Лучше держаться поэзии. Однако что же ему сказать?
И тут я один, и тут ощущаю свою вину, и тут нарушаю тесный строй, прочный как стена.
Идя навстречу ему и одновременно отмежевываясь от него, я начал говорить о том, что люди чувствуют себя связанными по рукам и ногам, даже не будучи бунтовщиками. Позволено лишь думать. Но у человека не меньшая потребность высказаться, и, пожалуй, более сильная, чем потребность думать. Выговариваясь, ты освобождаешься от внутреннего напряжения. Слова поглощают избыток крови, облегчают страдания, дают видимость свободы. Властям бы надо развивать и поощрять разговоры, а не подавлять их, устраивать праздники речей и еще лучше — сквернословия, подобно тому как собирают людей на хоровое пение, молитвы, омовения. У некоторых племен Африки так и поступают, в этом смысле они гораздо разумнее нас, да и не только в этом. За ругань надо бы давать награды и ордена. И за поэзию, потому что это то же самое. И заставлять людей как можно больше принимать в этом участие и слушать. Потом им было бы легче тащить свое неизбежное ярмо.

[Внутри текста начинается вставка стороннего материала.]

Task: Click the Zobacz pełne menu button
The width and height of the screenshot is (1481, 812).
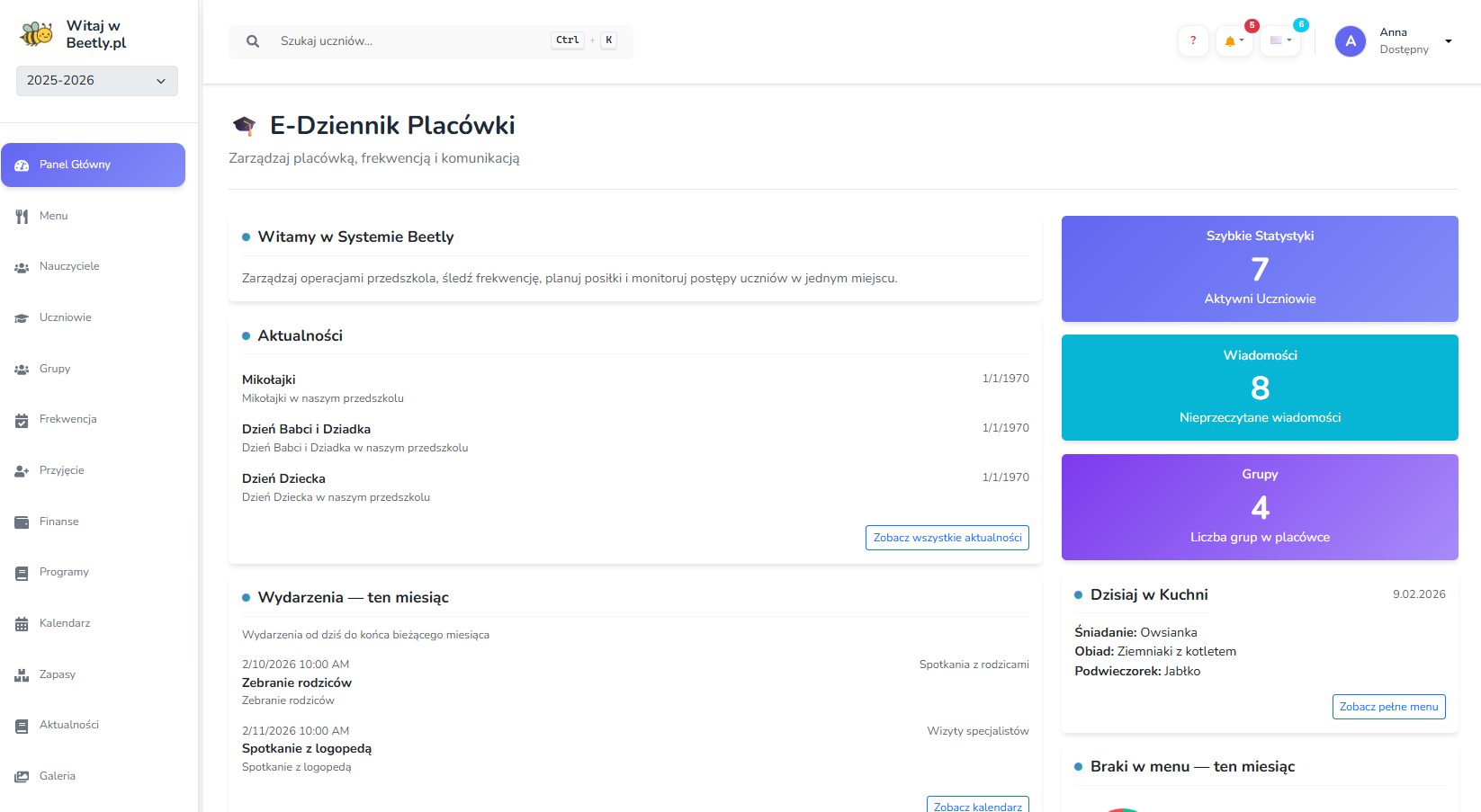Action: coord(1388,707)
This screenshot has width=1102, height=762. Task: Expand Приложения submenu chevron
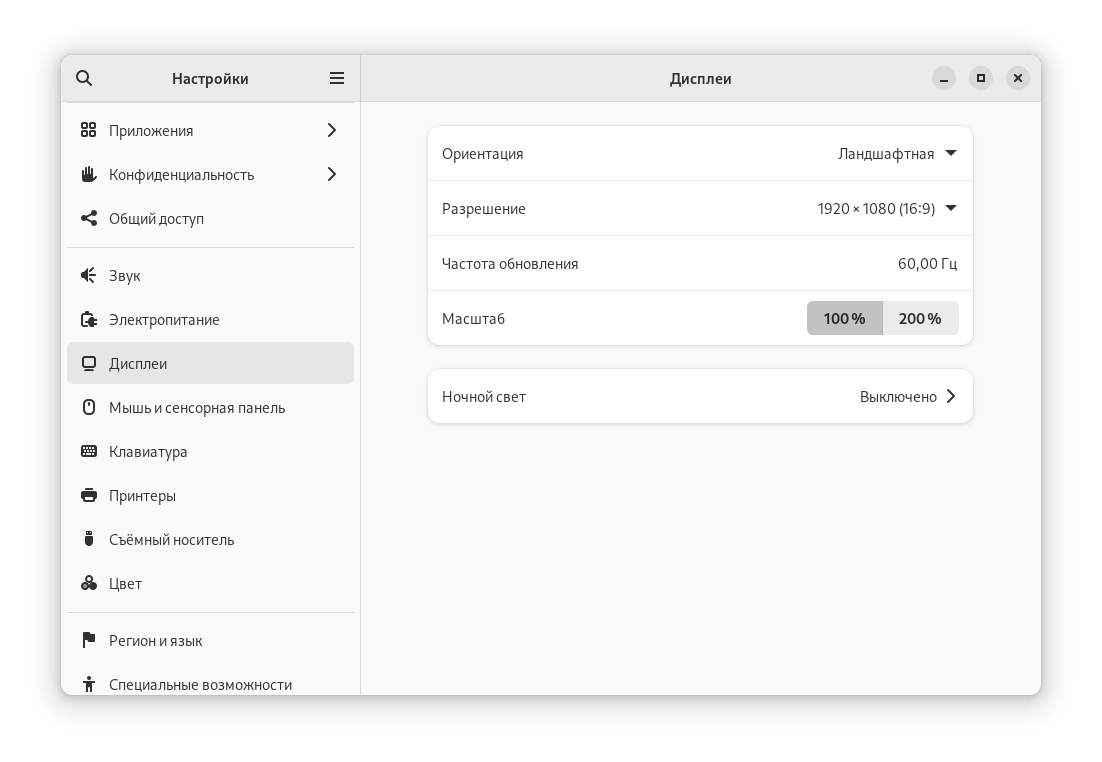pos(332,130)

— Так ли уж оно неизбежно?
Мне хотелось развить эту забавную картину, посмеяться над собственной выдумкой, представив, что могло бы выйти из этого дивного праздника сквернословия, ора, брани, сопровождаемых игрой на гуслях, домрах, барабанах,— люди ходят, сидят, взывают к небу, от проклятий сотрясается земля, однако Рамиз прервал сладостный поток моей непомерной фантазии, к которой я прибег оттого, что не мог согласиться с ним, а что-то надо было говорить.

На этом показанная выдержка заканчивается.